We will extract the matrices \(A, B, C, D\), build the state-space model in Julia, and perform an eigenvalue analysis to study the system’s stability.
NOTE : This is not an example of electromechanical oscillation! The system is purely electrical. The oscillation is due to the interaction between the inductance and capacitance, which creates a resonant frequency. We show this example as a simple case of oscillation.
Loading the Linear Model
# Load the function for parsing the Modelica linearized model
include("../ModelicaModels/extractssMatrix.jl")
# Define path to the linearized model
model_path = joinpath(@__DIR__, "../ModelicaModels/RLC_linearized.mo")
# Extract A, B, C, D matrices
A, B, C, D = extract_matrices(model_path)
([0.0 100.0; -10.0 -0.09999999999999999], [0.0; -10.0;;], [0.0 1.0], [0.0;;
])
Build de state-space model
sys = ss(A, B, C, D)
ControlSystemsBase.StateSpace{ControlSystemsBase.Continuous, Float64}
A =
0.0 100.0
-10.0 -0.09999999999999999
B =
0.0
-10.0
C =
0.0 1.0
D =
0.0
Continuous-time state-space model
Eigenvalue Analysis
We compute the eigenvalues of the system to analyze its stability.

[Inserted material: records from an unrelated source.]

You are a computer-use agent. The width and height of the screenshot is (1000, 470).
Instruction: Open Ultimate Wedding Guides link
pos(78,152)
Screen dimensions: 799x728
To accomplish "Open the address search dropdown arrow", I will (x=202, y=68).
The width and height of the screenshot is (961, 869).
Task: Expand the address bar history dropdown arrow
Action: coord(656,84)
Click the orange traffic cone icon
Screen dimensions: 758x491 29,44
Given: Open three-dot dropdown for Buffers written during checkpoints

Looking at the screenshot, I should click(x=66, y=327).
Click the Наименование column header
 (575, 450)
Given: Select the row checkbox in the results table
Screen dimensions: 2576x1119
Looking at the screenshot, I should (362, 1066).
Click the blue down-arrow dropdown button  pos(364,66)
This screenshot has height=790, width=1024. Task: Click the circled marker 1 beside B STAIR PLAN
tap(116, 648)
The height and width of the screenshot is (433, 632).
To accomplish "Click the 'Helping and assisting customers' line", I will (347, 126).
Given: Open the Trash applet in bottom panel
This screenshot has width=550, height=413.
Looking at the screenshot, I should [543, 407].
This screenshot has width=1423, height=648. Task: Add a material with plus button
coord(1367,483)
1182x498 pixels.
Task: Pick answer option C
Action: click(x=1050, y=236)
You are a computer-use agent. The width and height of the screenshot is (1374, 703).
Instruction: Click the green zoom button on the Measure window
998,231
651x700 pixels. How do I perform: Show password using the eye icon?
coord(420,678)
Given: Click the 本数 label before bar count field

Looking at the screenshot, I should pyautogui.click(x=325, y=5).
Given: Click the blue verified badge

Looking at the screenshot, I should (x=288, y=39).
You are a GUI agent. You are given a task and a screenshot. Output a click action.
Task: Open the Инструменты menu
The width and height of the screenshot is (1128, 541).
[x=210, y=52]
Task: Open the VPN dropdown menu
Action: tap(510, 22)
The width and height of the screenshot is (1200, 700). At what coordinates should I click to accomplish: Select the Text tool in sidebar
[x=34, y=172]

The eigenvalues of the system will allow us to determine the resonance frequency and damping ratio.
using ControlSystems
using Plots
# Compute eigenvalues
p = poles(sys)
2-element Vector{ComplexF64}:
-0.049999999999999996 + 31.622737073188336im
-0.049999999999999996 - 31.622737073188336im
# Plot real and imaginary parts
pzmap(sys)
We can observe that the eigenvalues are complex conjugates, indicating that the system exhibits oscillatory behavior. As a reminder, the resonance (or natural) frequency \(\omega_n\) is the frequency at which the system’s impedance is minimal, that is, when the inductive and capacitive reactances cancel each other out.
The real part of the eigenvalues is negative, which suggests that the system is stable, thanks to the presence of a resistor in the circuit. The imaginary part corresponds to the oscillation frequency of the system, which matches the frequency calculated from the system’s analytical equation. In this case, the resonance frequency is given by:
\(\omega_n = \frac{1}{\sqrt{LC}} =\frac{1}{\sqrt{0.1*0.01}} = 31.62\) where \(R\) is the resistance, \(L\) is the inductance, and \(C\) is the capacitance.
The damping ratio \(\zeta\) is given by: \(\zeta = \frac{R}{2\sqrt{L/C}}\). In this case, the damping ratio is \(\zeta = \frac{0.01}{2\sqrt{0.1/0.01}}\).